Add 2-3 inches of water to your pressure canner. Bring to a simmer (180°F).
Prepare the desired tested low-acid preserving recipe.
Use a Jar Lifter to remove the pre-heated jar. Fill jar one at a time with prepared food using a Jar Funnel, leaving headspace recommended in the recipe. Remove air bubbles, if stated in the recipe, by sliding the Bubble Remover & Headspace Tool or rubber spatula between the jar and food to release trapped air. Repeat around jar 2-3 times.
Wipe the rim and threads of the jar using a clean, damp cloth to remove any food residue. Center lid on the jar, allowing the sealing compound to contact the jar rim. Apply band and adjust until fit is fingertip-tight. Place jar in canner. Repeat steps 4 and 5 until all jars are filled. Ensure that water level is 2-3 inches high (or per recommended in manufacturer’s manual).

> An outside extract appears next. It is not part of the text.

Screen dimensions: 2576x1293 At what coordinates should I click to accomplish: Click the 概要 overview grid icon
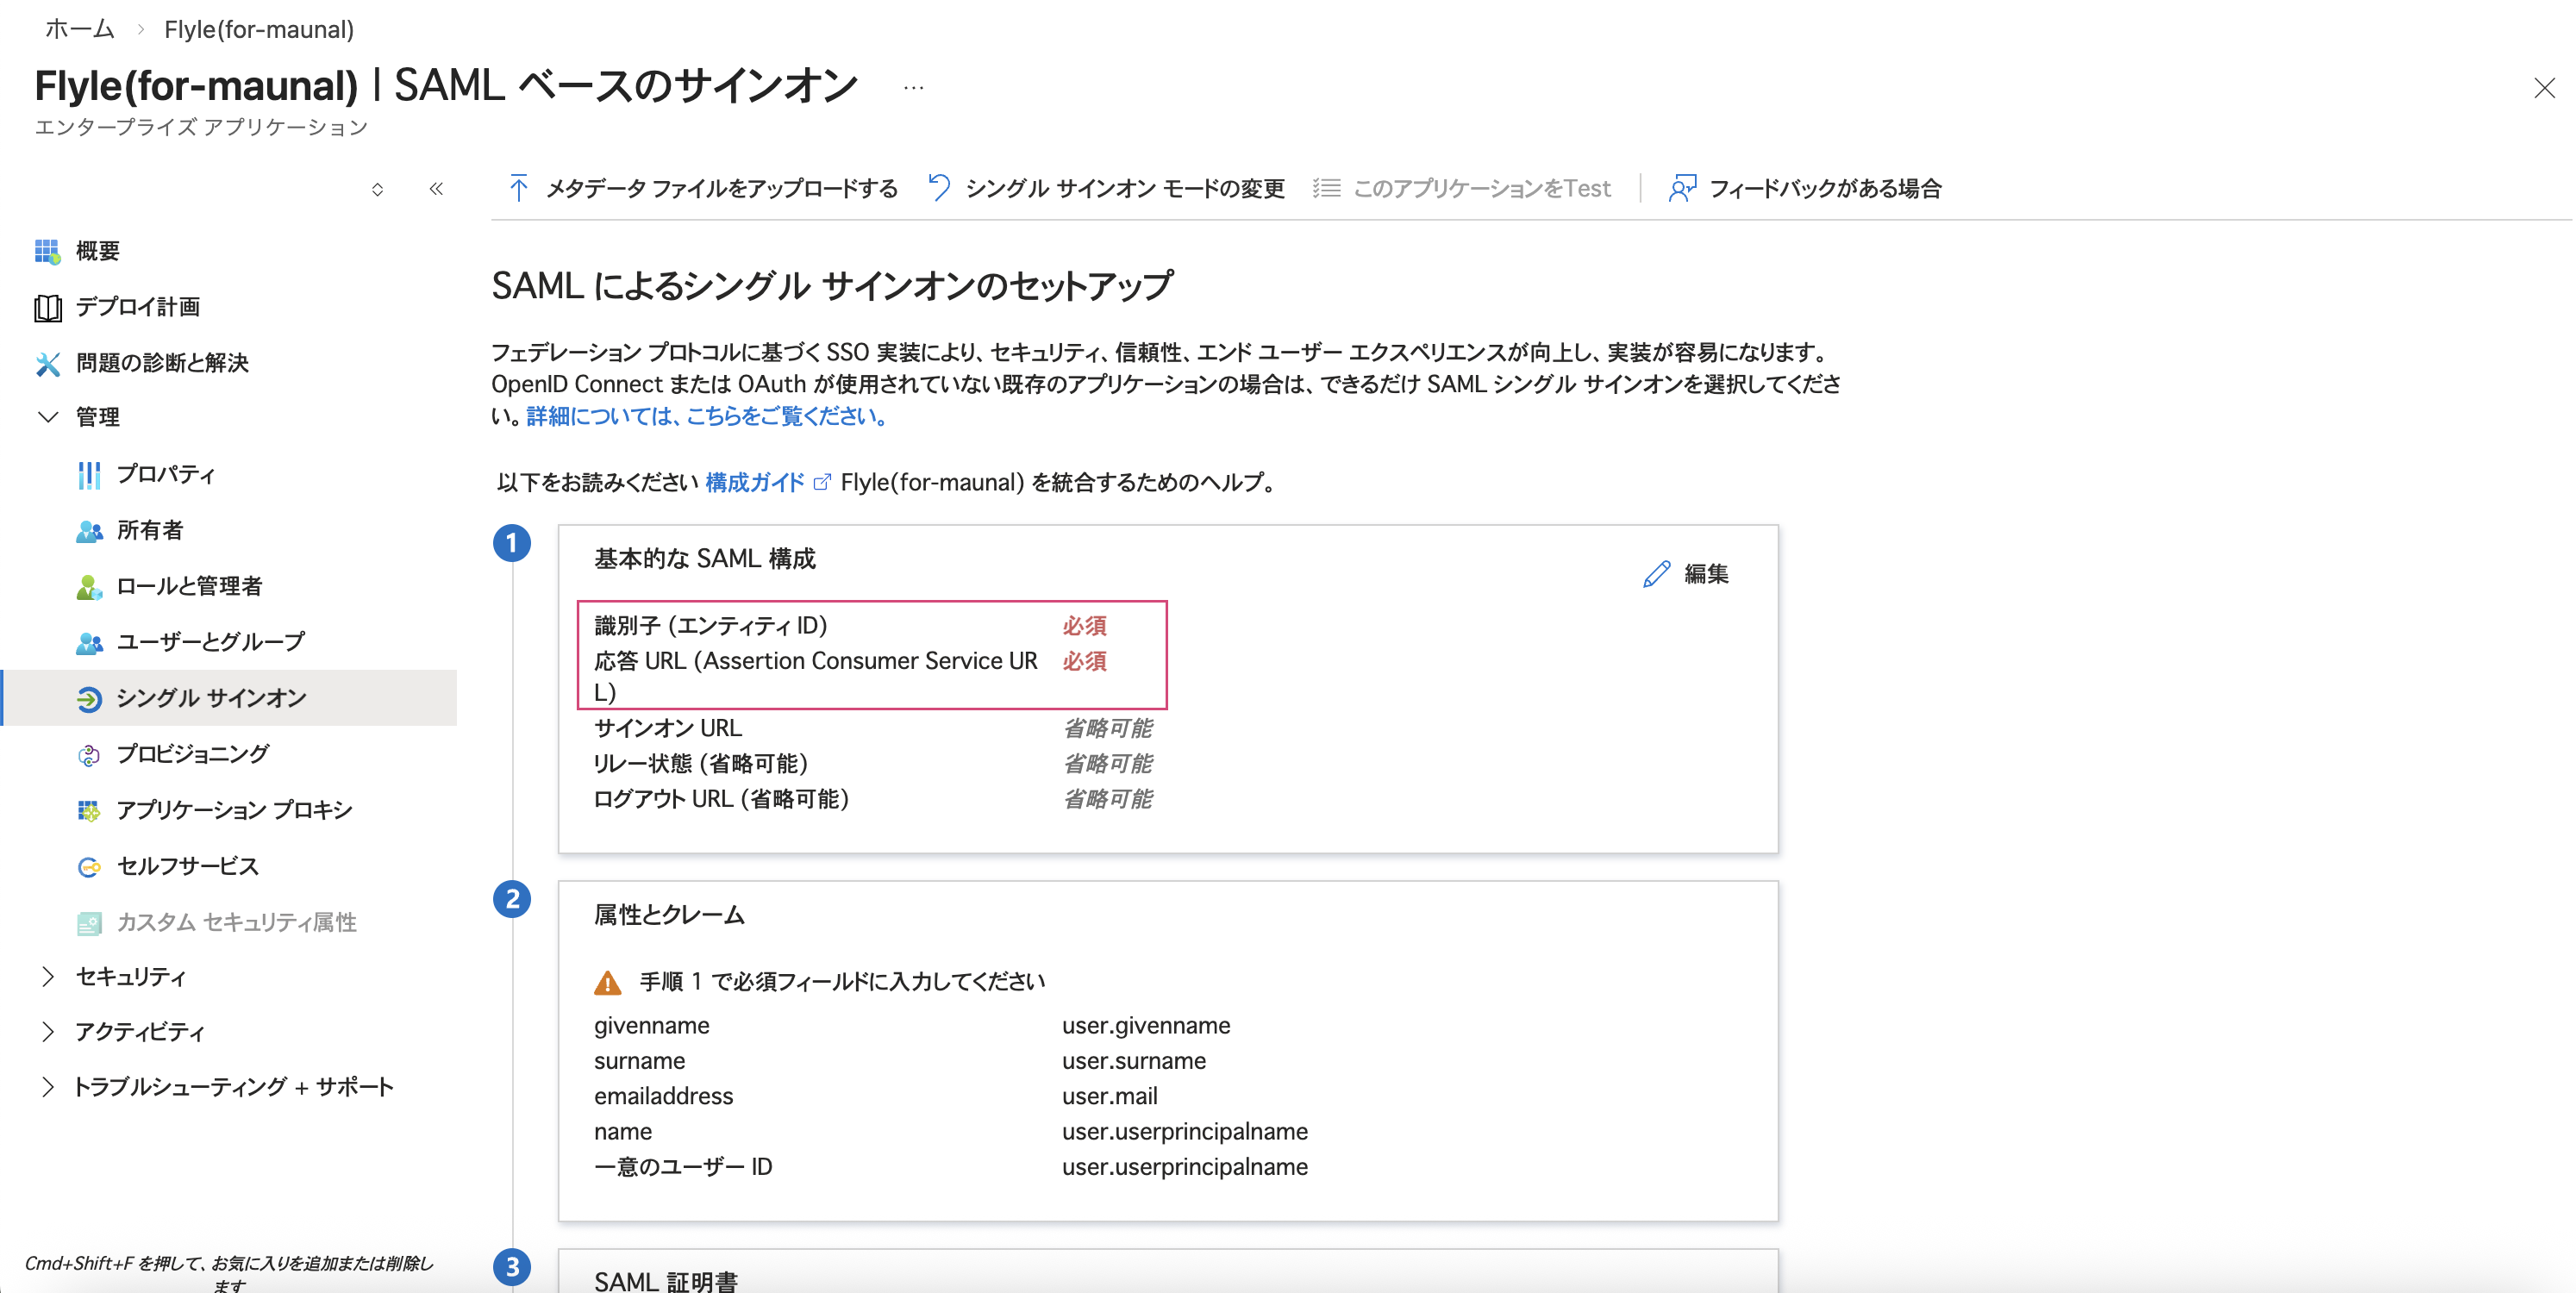coord(47,251)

Lock the canner lid in place, leaving vent pipe open. Adjust heat to medium-high. Allow steam to escape through vent pipe for 10 minutes or until steam forms a constant flow to ensure there is no air (only steam) left in the canner. Close vent using weight or method described for your canner. Monitor and adjust heat to achieve the recommended pressure.
Maintain the recommended pressure for the time indicated in tested preserving recipe, adjusting for altitude. Turn off heat. Let canner stand undisturbed (do not remove the weighted gauge) until pressure returns to zero. Wait 10 minutes, remove weight and unlock the lid, tilting away from yourself. Allow jars to cool for an additional 10 minutes.
Move jars from pressure canner and set upright on a towel. This will prevent jar breakage that can occur from temperature differences. Leave jars undisturbed for 12 to 24 hours. DO NOT retighten bands as this may interfere with the sealing process.
Inspect lids for seals. There should be no flex when the center is pressed. Remove the bands and attempt to lift lids off with your fingertips. Properly sealed lids will remain attached. If a lid fails to seal within 24 hours, immediately refrigerate the product. Clean canning jars and lids, label and store in a cool, dry, dark place for up 18 months.